Deseret News (Salt Lake City), Nov 26, 2008 by Bruce Schreiner
MOUNT STERLING, Ky. — Lindsay Pasley is an eager young man in what used to be an older man’s game — tobacco farming.
He recently took 20 tons of his early prepared leaf to Clay’s Tobacco Warehouse in Mount Sterling, due east of Lexington in the Appalachian foothills, where he said he earned enough to “have a nice Thanksgiving and Christmas.”
The auctioneer’s singsong chant still rings out at Clay’s and a few other tobacco-selling sites stubbornly hanging on with limited sales, but not nearly as often.
Clay’s is the last tobacco warehouse standing in Mount Sterling, once home to four.

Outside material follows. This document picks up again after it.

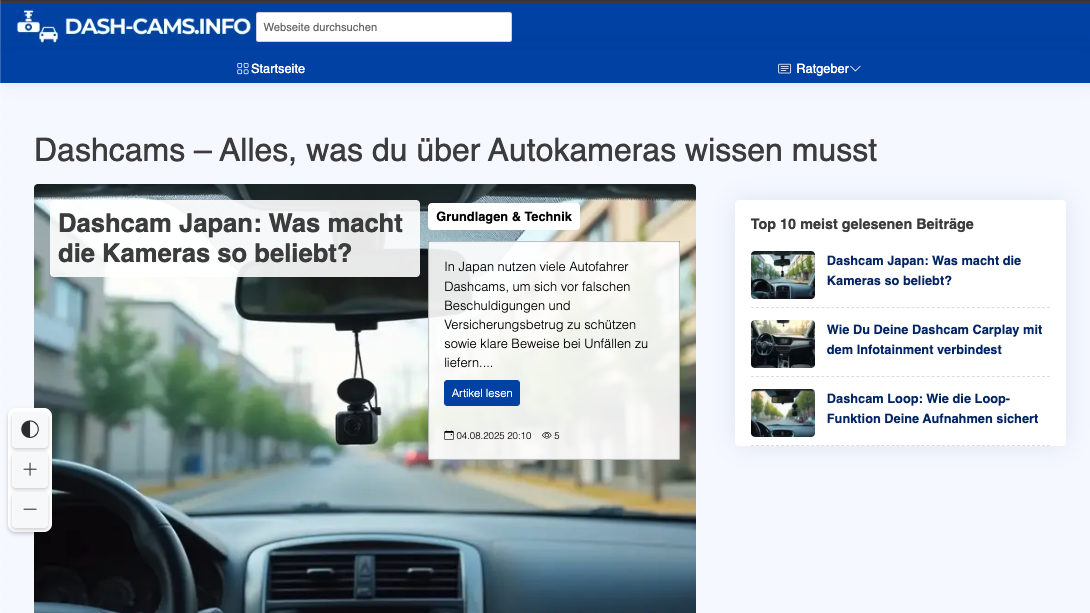1090x613 pixels.
Task: Expand the Top 10 Beiträge list
Action: click(861, 224)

Owner Roger Wilson, who has watched as longtime growers have switched crops or quit farming altogether over the years, hopes to sell more than 2 million pounds this season, comparable to last year but down about half from the days before Congress pulled the plug on a Depression-era buyout program.
Yet Pasley, 28, wants to quadruple his acreage. He has a contract to sell 10 times as much to R.J. Reynolds Tobacco Co. as he did at the auction.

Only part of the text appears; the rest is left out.